▶ [Task directions] Using the entries below, show all lines with the string "will".

Stored items:

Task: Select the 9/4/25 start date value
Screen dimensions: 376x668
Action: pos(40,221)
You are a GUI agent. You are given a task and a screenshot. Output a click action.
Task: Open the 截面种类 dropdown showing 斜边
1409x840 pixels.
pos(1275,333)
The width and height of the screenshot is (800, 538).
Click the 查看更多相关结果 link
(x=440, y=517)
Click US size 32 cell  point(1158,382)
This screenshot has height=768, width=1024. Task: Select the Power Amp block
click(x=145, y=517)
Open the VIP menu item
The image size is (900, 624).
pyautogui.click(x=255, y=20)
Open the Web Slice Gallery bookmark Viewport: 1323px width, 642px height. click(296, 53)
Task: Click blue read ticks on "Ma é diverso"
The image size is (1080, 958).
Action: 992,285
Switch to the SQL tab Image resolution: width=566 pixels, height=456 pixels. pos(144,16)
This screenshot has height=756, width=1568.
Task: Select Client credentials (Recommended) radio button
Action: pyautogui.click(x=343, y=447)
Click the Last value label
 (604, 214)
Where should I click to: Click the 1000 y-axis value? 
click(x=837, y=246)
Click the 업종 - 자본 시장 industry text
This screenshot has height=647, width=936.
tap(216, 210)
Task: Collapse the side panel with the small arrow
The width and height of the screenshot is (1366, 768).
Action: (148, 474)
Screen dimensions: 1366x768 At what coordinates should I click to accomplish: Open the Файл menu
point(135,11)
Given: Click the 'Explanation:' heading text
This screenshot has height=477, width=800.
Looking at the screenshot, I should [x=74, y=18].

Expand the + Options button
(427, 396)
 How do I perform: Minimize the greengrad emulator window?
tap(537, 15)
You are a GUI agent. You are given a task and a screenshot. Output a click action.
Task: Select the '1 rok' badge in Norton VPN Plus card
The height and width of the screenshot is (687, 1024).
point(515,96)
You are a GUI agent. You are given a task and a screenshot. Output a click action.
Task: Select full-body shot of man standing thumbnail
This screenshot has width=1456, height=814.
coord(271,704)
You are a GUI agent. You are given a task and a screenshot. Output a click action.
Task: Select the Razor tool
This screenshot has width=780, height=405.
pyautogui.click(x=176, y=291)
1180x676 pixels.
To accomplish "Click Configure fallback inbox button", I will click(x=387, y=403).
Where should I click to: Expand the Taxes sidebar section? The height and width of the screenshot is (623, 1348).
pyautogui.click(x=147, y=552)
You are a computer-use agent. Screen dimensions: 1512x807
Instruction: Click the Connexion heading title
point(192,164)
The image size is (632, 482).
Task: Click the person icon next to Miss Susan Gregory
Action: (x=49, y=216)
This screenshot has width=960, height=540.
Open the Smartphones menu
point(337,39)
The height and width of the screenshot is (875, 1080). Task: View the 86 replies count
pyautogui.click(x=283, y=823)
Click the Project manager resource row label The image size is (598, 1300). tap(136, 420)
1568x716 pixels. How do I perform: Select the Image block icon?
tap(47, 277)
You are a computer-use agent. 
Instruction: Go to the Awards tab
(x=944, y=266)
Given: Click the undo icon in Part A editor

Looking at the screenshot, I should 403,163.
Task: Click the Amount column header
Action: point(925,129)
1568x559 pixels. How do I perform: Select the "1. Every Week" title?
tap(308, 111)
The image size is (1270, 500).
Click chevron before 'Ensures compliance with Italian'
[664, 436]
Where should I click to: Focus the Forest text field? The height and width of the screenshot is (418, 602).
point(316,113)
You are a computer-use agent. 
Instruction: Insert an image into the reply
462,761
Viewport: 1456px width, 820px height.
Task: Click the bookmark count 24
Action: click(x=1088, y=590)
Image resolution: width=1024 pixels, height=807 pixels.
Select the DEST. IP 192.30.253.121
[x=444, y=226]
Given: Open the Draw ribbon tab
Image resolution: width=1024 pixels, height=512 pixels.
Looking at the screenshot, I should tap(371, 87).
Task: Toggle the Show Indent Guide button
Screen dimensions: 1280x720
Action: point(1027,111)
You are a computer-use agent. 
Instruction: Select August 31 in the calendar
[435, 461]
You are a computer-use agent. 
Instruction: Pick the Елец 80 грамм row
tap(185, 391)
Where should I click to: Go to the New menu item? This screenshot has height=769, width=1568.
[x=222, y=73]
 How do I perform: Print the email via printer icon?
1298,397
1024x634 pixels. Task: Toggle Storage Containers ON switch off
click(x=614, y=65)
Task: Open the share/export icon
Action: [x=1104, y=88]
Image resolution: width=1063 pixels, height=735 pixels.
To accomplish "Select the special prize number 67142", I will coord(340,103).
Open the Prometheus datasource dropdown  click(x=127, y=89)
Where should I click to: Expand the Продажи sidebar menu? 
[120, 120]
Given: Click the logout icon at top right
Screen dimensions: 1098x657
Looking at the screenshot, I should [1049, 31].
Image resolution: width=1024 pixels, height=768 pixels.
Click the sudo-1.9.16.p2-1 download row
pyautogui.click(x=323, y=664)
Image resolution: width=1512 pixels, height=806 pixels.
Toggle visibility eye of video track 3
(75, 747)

▶ [Written answer]
To accomplish "Click Configure fallback inbox button", I will click(x=387, y=403).
To accomplish "Select the special prize number 67142", I will coord(340,103).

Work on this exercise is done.